Reading passage Start Marker

Thursday, May 27, 2004




















The Celtic saints of earlier centuries made much of the idea of peregrinatio, a difficult-to-translate word that suggests an open-ended journey. It was not uncommon for medieval Irish monks to set out with no destination; they left with only the simple impulse to go and seek... the idea was to learn to live as travelers, pilgrims, "guests of the world," as sixth-century Irishman Saint Columbanus put it. There was to be a creative openness, even if that meant living in a kind of exile so as not to hold too tightly to one's ambitions and spiritual itinerary. The idea was to leave behind the known and safe to find a truer basis for security.


Timothy Jones: A Place for God, 46-47




















From the book, Dakota.

Some of my very favorite bits from Dakota, by Kathleen Norris. The last part never fails to make me laugh:

Is It You, Again?

True hospitality is marked by an open response to the dignity of each and every person. Henri Nouwen has described it as receiving the stranger on his terms, and asserts that it can be offered only by those who “have found the center of their lives in their own hearts.” Monastic life seeks to provide the silence and stillness that leads to such awareness for the individual monk and then allows him to offer it, through hospitality, to others who seek it.

Reading passage End Marker

* _Exercise requirements_
Can you continue the blog post on pilgrimage and monastic hospitality, starting right after its last sentence?

Entries provided Start Marker

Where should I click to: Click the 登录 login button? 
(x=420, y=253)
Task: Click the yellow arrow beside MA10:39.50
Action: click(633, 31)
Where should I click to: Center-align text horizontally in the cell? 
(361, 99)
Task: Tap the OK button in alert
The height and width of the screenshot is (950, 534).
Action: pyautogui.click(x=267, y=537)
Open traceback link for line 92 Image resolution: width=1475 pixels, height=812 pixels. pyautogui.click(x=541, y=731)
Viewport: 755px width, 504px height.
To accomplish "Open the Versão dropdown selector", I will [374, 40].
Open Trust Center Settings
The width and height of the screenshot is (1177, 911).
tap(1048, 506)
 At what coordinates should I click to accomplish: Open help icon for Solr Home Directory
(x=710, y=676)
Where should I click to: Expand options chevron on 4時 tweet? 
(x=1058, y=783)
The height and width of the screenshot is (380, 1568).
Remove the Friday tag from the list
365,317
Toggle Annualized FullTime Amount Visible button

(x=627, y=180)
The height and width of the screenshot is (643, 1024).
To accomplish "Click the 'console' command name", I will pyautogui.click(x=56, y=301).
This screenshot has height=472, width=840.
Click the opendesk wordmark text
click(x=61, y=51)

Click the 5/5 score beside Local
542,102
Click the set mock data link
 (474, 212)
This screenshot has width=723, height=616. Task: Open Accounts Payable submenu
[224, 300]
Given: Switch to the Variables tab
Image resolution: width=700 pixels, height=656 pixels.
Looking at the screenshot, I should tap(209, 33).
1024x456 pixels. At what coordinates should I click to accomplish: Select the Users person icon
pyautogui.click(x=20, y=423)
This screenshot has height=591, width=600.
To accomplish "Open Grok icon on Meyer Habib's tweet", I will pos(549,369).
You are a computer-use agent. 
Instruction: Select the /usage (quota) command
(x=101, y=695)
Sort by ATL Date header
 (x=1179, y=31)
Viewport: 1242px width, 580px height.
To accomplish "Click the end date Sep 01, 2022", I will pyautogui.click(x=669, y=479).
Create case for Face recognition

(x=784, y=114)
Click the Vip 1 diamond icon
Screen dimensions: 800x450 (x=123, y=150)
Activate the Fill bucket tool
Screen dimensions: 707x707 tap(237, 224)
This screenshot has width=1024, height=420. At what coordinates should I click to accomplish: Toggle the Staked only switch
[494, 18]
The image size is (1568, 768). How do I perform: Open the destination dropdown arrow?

Entries provided End Marker

* _Exercise result_
For the monk, even repentance is seen in terms of hospitality. For one modern Benedictine, repentance means “not primarily…a sense of regret,” but “a renunciation of narrow and sectarian human views that are not large enough for God’s mystery.” It means recognizing that we have not always seen grace where it exists in the world, and agreeing “to turn away from a stubborn and obdurate position that cannot accept what is new and different and therefore cannot entertain God’s mysterious ways.” The word “entertain” is used advisedly here, as the monk goes on to speak of hospitality: “The classic sign of [our] acceptance of God’s mystery is welcoming and making room” for the stranger, the other, the surprising, the unlooked for and unwanted. It means learning to read the world better, that we may better know our place in it.